Dáil will be recalled on Wednesday to debate the proposed challenge

Noonan brands EU Commission Apple tax ruling "bizarre and outrageous"

Finance Minister Michael Noonan (right) and Public Expenditure Minister Paschal Donohoe talking to the media at Government Buidlings | Image:

Finance Minister Michael Noonan has branded an EU Commission ruling on Apple tax in Ireland as "bizarre and outrageous".

His comments come after Cabinet members unanimously agreed to appeal the ruling.

The comission is ordering Ireland to recoup up to €13bn in back taxes from the tech firm. 

The EU body concluded this week after a three-year investigation that Ireland had granted illegal state aid to Apple, allowing it to pay just 0.005% tax in 2014.

The terms of the appeal will be drafted by Attorney-General Máire Whelan.

The Dáil is set to be recalled on Wednesday for a debate and vote on the issue, while the minority government has also promised a review of the tax paid by multinationals.

But Minister Noonan says that will exclude any look at our 12.5% corporation tax rate, which he claims is under attack.

Independent TD Katherine Zappone, who supports an appeal, says there will be a number of measures to ensure tax justice.

Junior Minister John Halligan insists that that the Government does not need to be destabilised with the budget and Brexit coming.

The Waterford TD says he will vote in favour of the motion in the Dáil next week.

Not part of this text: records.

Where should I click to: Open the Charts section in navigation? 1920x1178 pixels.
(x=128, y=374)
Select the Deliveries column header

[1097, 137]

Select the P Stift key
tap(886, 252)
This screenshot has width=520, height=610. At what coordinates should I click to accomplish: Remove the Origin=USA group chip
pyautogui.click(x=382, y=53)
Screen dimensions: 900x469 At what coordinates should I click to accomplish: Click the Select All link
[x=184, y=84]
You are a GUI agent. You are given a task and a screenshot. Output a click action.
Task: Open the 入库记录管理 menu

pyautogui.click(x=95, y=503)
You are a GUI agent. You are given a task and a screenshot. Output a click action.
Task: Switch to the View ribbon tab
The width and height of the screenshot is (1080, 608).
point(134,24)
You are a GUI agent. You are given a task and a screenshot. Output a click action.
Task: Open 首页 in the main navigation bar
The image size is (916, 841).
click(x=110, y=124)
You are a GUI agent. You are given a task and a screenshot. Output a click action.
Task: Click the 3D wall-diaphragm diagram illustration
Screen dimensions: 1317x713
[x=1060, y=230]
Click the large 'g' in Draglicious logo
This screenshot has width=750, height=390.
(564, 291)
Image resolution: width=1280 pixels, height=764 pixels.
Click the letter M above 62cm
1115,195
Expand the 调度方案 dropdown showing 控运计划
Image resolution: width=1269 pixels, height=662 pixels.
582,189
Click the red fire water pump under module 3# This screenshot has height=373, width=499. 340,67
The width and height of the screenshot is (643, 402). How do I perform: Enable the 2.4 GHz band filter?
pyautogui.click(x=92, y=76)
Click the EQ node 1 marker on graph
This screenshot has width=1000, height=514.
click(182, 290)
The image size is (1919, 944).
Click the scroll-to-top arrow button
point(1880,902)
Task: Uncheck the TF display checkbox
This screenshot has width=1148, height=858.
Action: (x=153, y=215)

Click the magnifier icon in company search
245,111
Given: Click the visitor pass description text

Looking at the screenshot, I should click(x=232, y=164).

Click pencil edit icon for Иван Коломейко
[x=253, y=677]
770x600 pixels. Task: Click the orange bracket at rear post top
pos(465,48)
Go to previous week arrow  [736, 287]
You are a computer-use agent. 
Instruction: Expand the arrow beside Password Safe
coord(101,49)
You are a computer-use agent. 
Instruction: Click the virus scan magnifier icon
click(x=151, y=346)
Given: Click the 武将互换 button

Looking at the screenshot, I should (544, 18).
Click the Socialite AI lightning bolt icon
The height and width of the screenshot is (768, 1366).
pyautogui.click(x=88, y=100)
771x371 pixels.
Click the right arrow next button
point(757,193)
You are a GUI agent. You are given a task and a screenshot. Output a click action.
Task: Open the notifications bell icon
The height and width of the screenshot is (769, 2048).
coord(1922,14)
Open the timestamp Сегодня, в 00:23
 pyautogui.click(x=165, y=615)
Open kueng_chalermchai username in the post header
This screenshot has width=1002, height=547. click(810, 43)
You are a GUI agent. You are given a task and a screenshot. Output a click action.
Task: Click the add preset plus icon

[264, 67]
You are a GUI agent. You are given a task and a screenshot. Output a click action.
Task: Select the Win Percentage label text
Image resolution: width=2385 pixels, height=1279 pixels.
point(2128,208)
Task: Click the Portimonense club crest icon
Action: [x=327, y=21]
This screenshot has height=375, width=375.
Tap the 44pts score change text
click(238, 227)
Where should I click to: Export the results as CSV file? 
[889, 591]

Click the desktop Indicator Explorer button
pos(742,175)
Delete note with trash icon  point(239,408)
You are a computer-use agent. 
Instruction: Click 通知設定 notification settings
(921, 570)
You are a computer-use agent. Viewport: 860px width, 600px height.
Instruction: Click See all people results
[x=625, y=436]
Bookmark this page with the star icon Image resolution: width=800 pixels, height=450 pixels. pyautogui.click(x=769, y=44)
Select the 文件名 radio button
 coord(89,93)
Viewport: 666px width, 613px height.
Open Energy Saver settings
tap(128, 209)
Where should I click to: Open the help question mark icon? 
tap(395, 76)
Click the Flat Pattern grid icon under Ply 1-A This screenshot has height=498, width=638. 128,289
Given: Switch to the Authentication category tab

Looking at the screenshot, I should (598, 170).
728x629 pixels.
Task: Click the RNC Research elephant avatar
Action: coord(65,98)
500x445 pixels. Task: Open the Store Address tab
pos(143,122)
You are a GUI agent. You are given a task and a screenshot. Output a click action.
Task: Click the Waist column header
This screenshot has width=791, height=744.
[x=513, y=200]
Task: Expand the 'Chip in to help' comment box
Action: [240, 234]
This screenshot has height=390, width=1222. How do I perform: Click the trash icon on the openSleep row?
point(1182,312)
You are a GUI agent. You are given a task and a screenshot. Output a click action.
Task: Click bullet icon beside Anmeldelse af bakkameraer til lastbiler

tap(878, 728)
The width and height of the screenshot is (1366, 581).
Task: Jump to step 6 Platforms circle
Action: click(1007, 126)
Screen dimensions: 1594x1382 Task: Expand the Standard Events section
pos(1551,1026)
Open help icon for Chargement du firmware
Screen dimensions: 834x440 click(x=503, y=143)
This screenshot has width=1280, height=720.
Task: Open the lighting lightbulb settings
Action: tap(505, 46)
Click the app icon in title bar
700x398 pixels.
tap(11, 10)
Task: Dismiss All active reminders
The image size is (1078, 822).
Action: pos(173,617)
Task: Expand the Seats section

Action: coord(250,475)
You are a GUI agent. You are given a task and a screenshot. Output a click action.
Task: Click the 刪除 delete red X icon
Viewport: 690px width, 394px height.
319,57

Sinn Féin says the decision by Cabinet to appeal is wrong.

The party is also demanding that the full ruling be published before the Dáil debate.

Deputy leader Mary Lou McDonald claims governments did facilitate tax avoidance.

Independent MEP Marian Harkin is urging the Government to seek clarification from the European Court of Justice rather than mounting an appeal.

'A return to old politics'

The Social Democrats believe the appeal is the wrong course of action.

TD Róisín Shortall says: "We believe that Ireland should not appeal this decision and thereby further damage our international reputation.

"We should use unpaid taxation to improve our public services and national infrastructure and to reframe our industrial policy to make us more attractive as a place to do business internationally.

"That means improving infrastructure, broadband, public transport, housing stock and more.

"The European Commission finding does not seek to undermine our sovereignty or to set our taxation rates but rather finds an unfair advantage was given, as a state aid, to Apple."

She continues: "At the very least the Government should have presented the Dáil with expert views on the consequences of action before deciding to call for an appeal.

"The Government’s proposal to appeal the ruling sees a return to 'old politics' - so toxic in the 'old Ireland' - the same kind of politics which got us into this mess in the first place."

The Social Democrats say they will table an amendment to the Government's motion in the Dáil on Wednesday.